Being a responsible person, I logged out of their accounts, cleared the browser’s cookies and rebooted the computer. And while this particular episode happened in 1998, it just as easily could have happened in 2008, 2018, and sadly, likely in 2028 too. We often hear talk about “identity is the new perimeter” — and, identity is filling an increasingly important role in corporate/enterprise information security systems that used to be overly reliant on network security protections. However, it’s important to understand that identity has been THE security control for online access to SaaS systems, even long before we had named them that. The number of solutions — both internet-facing and internal to corporate networks — secured with nothing more than a username and password is stunning, and provides a trivial vector that attackers exploit every moment of every day.
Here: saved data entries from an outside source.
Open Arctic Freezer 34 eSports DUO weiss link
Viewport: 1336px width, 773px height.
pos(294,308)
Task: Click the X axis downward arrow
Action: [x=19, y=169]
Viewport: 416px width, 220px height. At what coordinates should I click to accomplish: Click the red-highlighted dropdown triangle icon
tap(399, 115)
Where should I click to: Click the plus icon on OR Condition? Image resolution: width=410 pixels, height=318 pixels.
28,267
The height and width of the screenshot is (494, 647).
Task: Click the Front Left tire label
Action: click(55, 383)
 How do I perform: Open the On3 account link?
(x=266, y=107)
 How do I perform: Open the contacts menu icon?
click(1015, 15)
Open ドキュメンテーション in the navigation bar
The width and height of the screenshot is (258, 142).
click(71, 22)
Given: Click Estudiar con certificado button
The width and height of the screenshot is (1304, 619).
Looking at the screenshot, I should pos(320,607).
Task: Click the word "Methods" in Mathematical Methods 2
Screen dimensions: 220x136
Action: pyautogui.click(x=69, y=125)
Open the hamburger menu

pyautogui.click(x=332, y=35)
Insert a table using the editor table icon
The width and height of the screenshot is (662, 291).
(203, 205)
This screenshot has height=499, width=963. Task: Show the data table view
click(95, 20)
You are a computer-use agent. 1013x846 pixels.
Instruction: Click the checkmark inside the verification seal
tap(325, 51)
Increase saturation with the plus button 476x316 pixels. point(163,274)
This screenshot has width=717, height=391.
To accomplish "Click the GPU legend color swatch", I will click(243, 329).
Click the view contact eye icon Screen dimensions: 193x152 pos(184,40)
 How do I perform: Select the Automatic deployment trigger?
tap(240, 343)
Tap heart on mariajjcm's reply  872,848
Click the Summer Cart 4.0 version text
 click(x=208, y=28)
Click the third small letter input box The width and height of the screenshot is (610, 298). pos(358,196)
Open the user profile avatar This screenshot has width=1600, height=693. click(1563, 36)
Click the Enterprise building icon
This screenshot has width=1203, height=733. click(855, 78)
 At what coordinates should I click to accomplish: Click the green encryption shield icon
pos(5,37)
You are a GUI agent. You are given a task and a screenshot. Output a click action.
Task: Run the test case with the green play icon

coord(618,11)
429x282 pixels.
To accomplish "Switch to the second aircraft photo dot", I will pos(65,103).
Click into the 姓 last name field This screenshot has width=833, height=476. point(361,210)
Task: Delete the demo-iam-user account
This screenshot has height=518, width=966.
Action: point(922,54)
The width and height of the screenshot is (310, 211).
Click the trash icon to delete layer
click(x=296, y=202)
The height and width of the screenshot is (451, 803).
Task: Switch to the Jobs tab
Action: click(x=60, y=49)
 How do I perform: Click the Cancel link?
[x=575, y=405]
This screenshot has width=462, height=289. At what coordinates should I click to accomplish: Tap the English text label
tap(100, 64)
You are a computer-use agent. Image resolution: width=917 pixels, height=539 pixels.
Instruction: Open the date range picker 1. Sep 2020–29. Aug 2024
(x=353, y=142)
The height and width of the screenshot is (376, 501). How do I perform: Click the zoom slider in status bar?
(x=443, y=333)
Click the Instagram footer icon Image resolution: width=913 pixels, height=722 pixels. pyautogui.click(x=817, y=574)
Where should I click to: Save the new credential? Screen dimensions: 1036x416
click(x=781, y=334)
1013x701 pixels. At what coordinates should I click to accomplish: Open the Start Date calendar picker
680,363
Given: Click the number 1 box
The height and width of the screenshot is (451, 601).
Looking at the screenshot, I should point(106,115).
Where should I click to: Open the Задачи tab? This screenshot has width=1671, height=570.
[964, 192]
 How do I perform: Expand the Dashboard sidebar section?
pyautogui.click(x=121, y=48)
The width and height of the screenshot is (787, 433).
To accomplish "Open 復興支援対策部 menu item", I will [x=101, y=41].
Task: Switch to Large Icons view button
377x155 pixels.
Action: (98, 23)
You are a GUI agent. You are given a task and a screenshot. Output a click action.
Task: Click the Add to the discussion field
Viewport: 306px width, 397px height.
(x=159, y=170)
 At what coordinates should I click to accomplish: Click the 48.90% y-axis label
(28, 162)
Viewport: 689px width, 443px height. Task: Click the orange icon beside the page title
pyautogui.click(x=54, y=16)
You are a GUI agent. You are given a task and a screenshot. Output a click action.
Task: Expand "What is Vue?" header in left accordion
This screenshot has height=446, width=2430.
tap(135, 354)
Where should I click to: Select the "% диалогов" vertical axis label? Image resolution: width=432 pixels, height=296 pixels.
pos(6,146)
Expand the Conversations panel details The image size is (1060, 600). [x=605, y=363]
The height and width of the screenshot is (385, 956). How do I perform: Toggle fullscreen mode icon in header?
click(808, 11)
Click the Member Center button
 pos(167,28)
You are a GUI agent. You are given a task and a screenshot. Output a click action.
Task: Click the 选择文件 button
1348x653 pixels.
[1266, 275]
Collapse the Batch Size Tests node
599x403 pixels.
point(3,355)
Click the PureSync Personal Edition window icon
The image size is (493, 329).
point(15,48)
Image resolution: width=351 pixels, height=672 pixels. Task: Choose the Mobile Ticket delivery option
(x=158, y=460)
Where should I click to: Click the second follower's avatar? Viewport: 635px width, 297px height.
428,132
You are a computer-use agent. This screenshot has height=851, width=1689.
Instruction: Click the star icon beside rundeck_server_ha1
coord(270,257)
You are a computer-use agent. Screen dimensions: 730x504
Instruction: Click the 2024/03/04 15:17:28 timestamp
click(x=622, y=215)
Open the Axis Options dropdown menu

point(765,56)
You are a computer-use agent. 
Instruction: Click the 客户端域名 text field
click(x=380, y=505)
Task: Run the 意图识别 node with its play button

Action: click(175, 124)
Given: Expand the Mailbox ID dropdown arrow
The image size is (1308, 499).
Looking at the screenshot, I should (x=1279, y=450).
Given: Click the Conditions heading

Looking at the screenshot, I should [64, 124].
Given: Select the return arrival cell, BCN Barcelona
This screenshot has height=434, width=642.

That ease of exploitation is one reason why those in the information security industry welcome Microsoft’s decision to disable basic authentication for Outlook / Exchange online. Starting October 1 2022, every single Microsoft 365 tenant will be significantly more secure, through the enforced use of multi-factor authentication and “modern authentication”. No doubt this is a disruptive change to enterprises that have scripted solutions to send/receive email, or use old apps that can’t or won’t be updated to accommodate the security change. But at the end of the day, the number of compromised O365 accounts should diminish significantly as the identity security for these accounts is improved significantly.
While the improvement to O365 account security can’t be understated, there remains another important class of accounts that are still largely authenticated only with a username and password today: privileged computer / domain accounts. We still find that, on average, more than 400 accounts have 24/7 privileged access to the average laptop/desktop/virtual server in the corporate settings where we run a SecureONE Health Check. Every one of those 400+ accounts is authenticated with only a username and password — and the usernames are often already known to the potential attackers. Bringing multi-factor authentication security to those accounts is exactly why we created Remediant. Identity is at the forefront of securing access — always has been — and we can make securing those identities further yet easier with our Just in Time Access approach.
Walking the halls of Identiverse 2022 a few weeks ago, it struck me that security has always been Identity First — from the very first computer accounts to the O365 accounts now being secured with modern authentication — we just didn’t know to call it that!